▸ COMPLETE THE FOLLOWING
- a) According to the passage on Indian wind turbine makers, how large was Inox Wind's order book as at 31st March 2015?
- b) Extend the passage on Indian wind turbine makers and Inox Wind's order book, starting after its last sentence.

▸ SUPPLIED PASSAGE
"""
Balance Sheet Health of major Indian Power Solution Providers :

( together these 9 players constitute ~ 90 % of total installed WTG manufacturing capacity of India ) :

– Gamesa, ReGen Powertech & Inox Wind seem to have reasonable balance sheet health vis-a-vis respective scale of operations. Vestas is focussing more on O&M (Operation & Maintenance) revenues and not looking at aggressively tapping new installations. Suzlon, with recent Dilip Shanghvi backing, is planning to aggressively tap Indian market again, especially Accelerated Depreciation (AD) market.

– Inox Wind’s current revenues as well order book are largely from Independent Power Producers (IPP) with only ~ 3 % coming from AD segment. AD segment is relatively easy to tap as they don’t have stringent quality requirements as also their payment terms are relatively better.

– With an order book of 1178 MW as at 31st March 2015 (worth INR ~5400 cr.) & ~1400 MW as at 15th May 2015 (worth INR ~6400 cr.) to be executed within 15 months or by 2HFY17 and the average capacity available in FY16 worth ~1200 MW, company seems to have almost tied up entire capacity for FY16 and so aggressively exploring AD market seems to be impossible for Inox Wind in FY16.

Order-book Trend for Inox Wind Ltd. :

– There are basically three kind of orders, Inox Wind executes –

(1) ‘Complete Turnkey Solution’
which includes entire lifecycle of Wind Farm project including supply of hardware (WTG, etc.) as well as providing of services (starting from identification of suitable sites for wind farms to ending with implementation & operationalisation of wind farm).
"""
▸ PROVIDED MATERIAL
"""
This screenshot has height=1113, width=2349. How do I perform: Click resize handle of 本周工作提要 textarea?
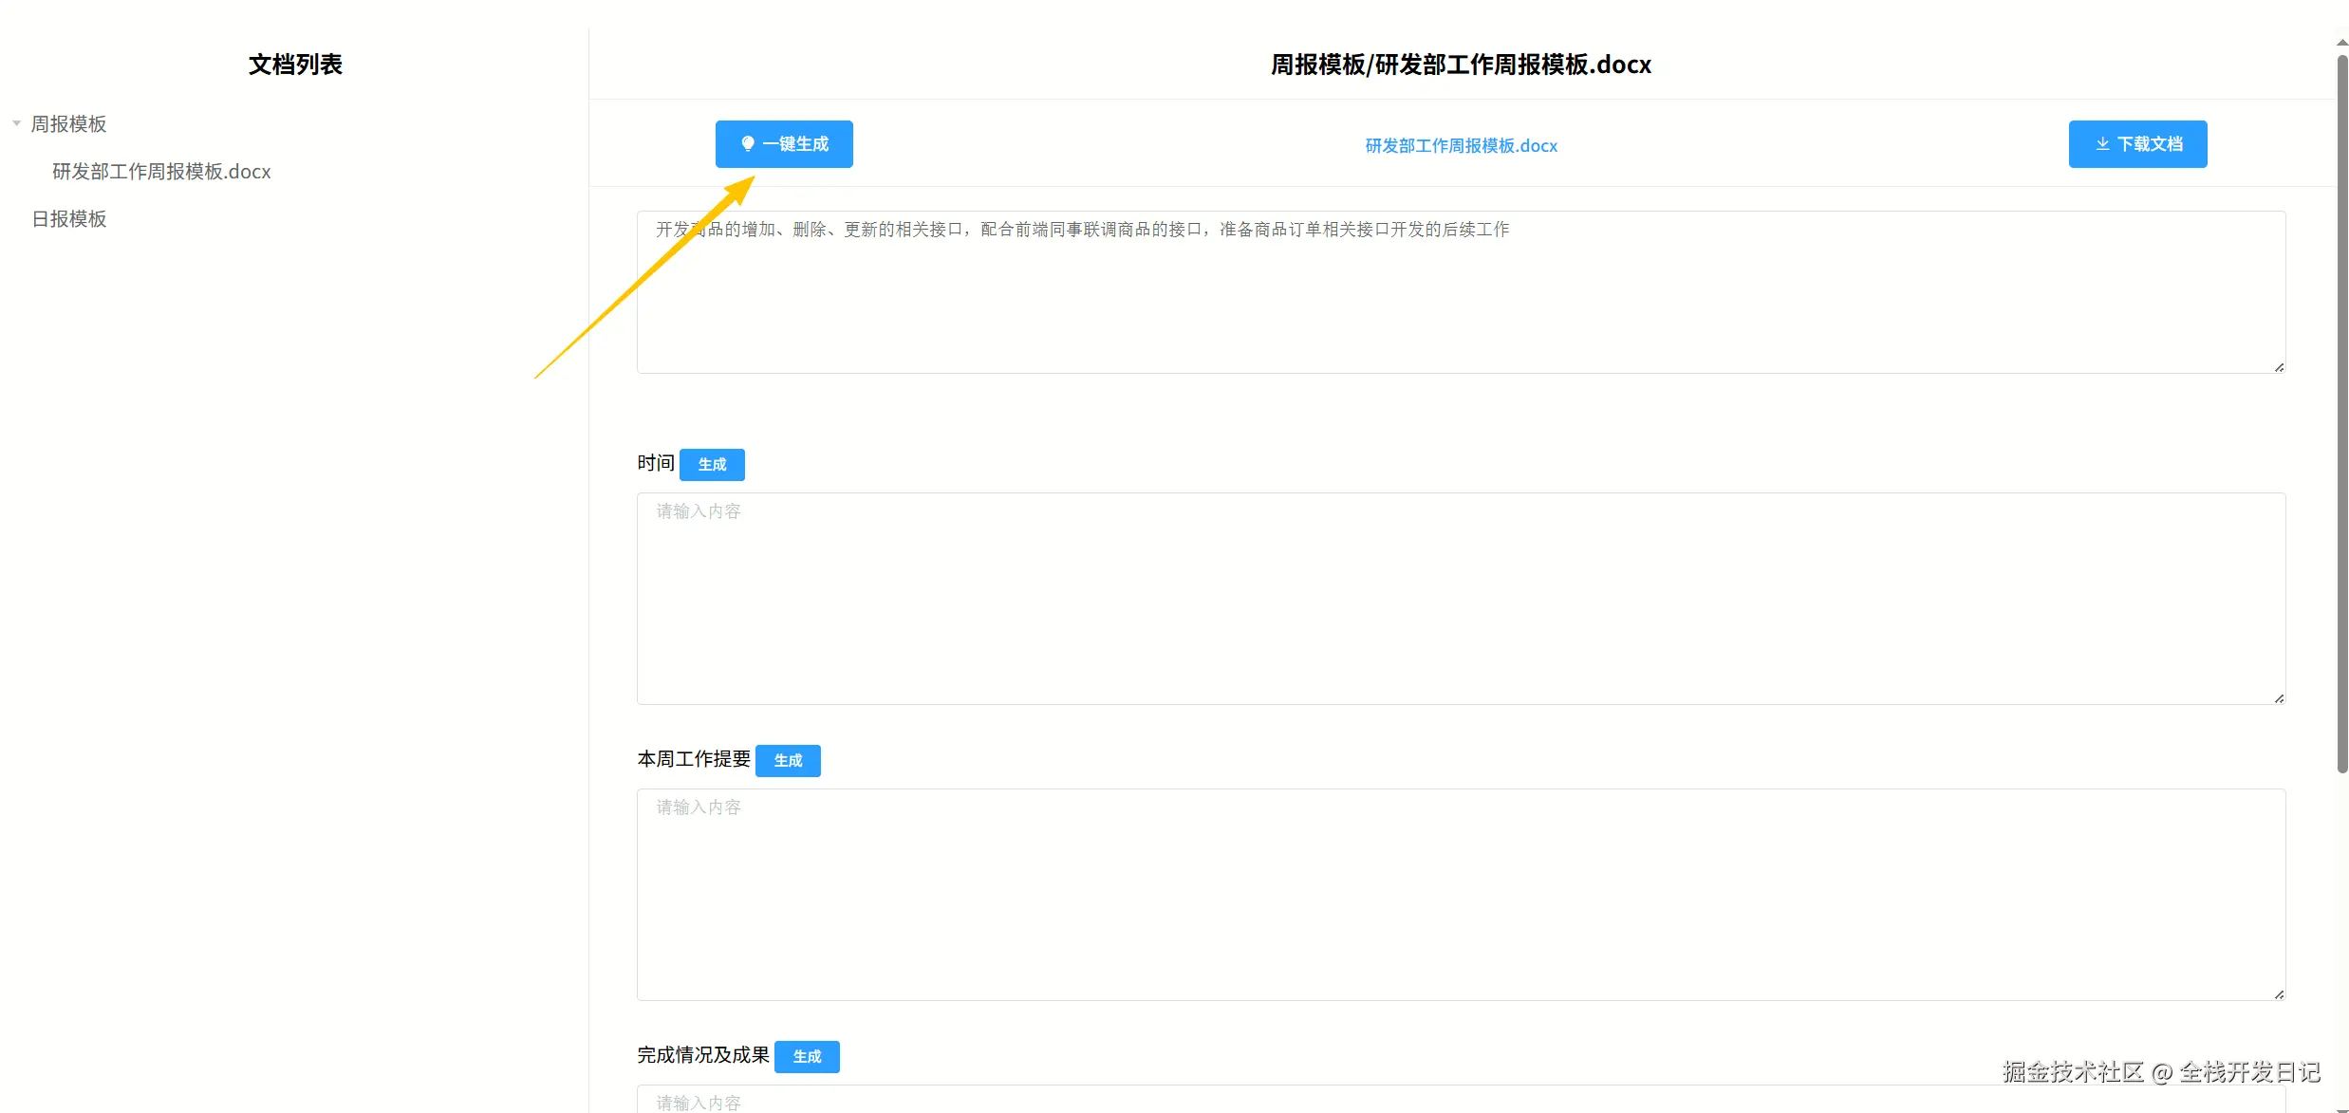(2279, 994)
"""
▸ EXERCISE ANSWERS
- a) 1178 MW, worth about INR 5400 crore.

- b)
(2) ‘Only Equipment Supply’
which includes only supply of hardware (like WTG, etc.)

(3) Operation & Maintenance (O&M)
which includes operation & maintenance of WTGs sold. First two years are free-of-cost post which ‘Annual Maintenance’ (AMC) type contracts are entered into.

– In FY15, ~12 % of the sales (68 MW) came from ‘Only Equipment Supply’ whereas ‘Complete Turnkey Solutions’ contributed 88 % (510 MW).

– Since for first two years O&M is free-of-cost and company started meaningful operations only from FY12, starting FY16, ‘O&M’ revenues could start flowing in which are very high margin (~30-40 % margins).

– Out of the current order-book of 1178 MW as at 31st March 2015, 53 % (624 MW) is for ‘Cmplete Turnkey Solutions’ whereas 47 % (554 MW) is for ‘Only Equipment Supply’. Since ‘Only Equipment Supply’ orders enjoy relatively lesser risk as well as better collection periods, working capital intensity could considerably improve for the company in FY16.

– Mentioned below is the valuation matrix of Inox Wind vis-a-vis other major Indian Wind Power Solution Providers :

– Inox Wind Ltd. seems to be enjoying the second best EBITDA margins globally next to only Goldwind of China. Valuation multiples enjoyed by Goldwind are :

Key things to note with regards to Indian Wind Energy sector in general & Indian listed Wind Power Solution providers in particular :

– Although government has set ambitious targets for renewable energy sector (raising yearly wind enrgy installations 5 times the current size), financial health of Indian IPPs is not that good which lengthens the collection periods.

– High Inventory of Wind Power Project sites is key for success of Indian Wind Power Solution providers.

– Wind Power Solution providers need continuous investments to acquire project sites, buidling capacities and managing high working capital needs. Hence, financial health of a Wind Power Solution provider is key and lets it sustain in lean phases and expand aggressively in boom phases.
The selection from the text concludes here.